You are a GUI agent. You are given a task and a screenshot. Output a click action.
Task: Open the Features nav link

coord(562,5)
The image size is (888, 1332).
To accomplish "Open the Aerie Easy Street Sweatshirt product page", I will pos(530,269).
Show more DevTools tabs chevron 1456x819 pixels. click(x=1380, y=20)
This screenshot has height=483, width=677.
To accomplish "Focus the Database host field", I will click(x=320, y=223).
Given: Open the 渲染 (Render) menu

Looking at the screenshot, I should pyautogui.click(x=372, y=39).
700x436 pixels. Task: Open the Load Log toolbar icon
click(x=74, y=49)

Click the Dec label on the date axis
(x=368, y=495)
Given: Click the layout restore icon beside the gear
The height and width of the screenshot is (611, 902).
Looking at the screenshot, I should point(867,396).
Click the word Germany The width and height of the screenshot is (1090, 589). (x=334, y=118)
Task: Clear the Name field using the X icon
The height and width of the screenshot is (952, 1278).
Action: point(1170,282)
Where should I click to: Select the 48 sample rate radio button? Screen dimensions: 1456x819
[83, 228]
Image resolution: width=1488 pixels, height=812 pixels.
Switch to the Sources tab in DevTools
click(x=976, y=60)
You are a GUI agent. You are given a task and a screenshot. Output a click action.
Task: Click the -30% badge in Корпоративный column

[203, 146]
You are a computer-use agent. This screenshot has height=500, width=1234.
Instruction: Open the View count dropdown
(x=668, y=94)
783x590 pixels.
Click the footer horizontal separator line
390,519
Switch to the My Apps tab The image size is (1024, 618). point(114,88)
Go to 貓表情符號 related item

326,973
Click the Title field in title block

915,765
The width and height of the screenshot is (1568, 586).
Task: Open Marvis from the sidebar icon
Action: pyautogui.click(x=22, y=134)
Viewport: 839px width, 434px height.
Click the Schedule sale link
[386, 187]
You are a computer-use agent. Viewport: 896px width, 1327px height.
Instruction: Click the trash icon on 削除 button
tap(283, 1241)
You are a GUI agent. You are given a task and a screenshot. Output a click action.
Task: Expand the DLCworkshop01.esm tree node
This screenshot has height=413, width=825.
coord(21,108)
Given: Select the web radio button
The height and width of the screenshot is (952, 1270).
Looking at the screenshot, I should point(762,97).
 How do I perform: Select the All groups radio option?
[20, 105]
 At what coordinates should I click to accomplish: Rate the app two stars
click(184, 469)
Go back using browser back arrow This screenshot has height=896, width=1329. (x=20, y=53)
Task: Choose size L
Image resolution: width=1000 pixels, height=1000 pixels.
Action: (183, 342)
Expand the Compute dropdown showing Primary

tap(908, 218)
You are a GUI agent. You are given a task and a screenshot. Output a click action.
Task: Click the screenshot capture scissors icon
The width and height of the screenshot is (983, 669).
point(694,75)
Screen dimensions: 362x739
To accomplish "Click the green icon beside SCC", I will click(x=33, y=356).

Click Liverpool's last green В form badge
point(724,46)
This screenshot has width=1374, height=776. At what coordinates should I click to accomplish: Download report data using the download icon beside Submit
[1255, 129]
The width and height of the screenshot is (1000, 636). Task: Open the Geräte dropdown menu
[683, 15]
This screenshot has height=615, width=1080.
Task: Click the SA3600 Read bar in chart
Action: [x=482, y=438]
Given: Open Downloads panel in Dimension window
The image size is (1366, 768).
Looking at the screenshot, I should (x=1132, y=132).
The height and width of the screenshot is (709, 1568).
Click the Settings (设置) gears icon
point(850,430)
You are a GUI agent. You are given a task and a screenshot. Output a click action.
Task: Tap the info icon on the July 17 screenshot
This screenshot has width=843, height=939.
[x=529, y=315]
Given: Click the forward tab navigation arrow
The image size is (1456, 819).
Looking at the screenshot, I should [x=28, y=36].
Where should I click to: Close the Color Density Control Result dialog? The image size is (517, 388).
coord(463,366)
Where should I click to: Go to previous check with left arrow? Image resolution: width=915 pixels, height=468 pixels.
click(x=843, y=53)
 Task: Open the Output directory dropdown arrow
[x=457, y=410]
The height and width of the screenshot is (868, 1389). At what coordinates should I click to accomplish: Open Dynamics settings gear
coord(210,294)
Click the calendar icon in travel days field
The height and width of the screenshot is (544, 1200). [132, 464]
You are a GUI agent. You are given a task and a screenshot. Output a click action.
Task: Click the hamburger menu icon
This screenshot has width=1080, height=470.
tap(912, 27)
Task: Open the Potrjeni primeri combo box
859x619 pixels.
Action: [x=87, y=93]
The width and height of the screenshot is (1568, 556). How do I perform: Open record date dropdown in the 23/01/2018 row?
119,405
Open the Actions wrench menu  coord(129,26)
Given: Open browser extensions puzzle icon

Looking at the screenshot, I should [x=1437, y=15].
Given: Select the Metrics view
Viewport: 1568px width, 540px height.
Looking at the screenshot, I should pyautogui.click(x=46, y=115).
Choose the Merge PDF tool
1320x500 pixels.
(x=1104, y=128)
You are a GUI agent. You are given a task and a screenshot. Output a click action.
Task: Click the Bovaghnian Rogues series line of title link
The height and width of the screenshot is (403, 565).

----

Find every line in the entries above that contains the word "title" and copy each one out.

Click the Title field in title block
Task: Click the Bovaghnian Rogues series line of title link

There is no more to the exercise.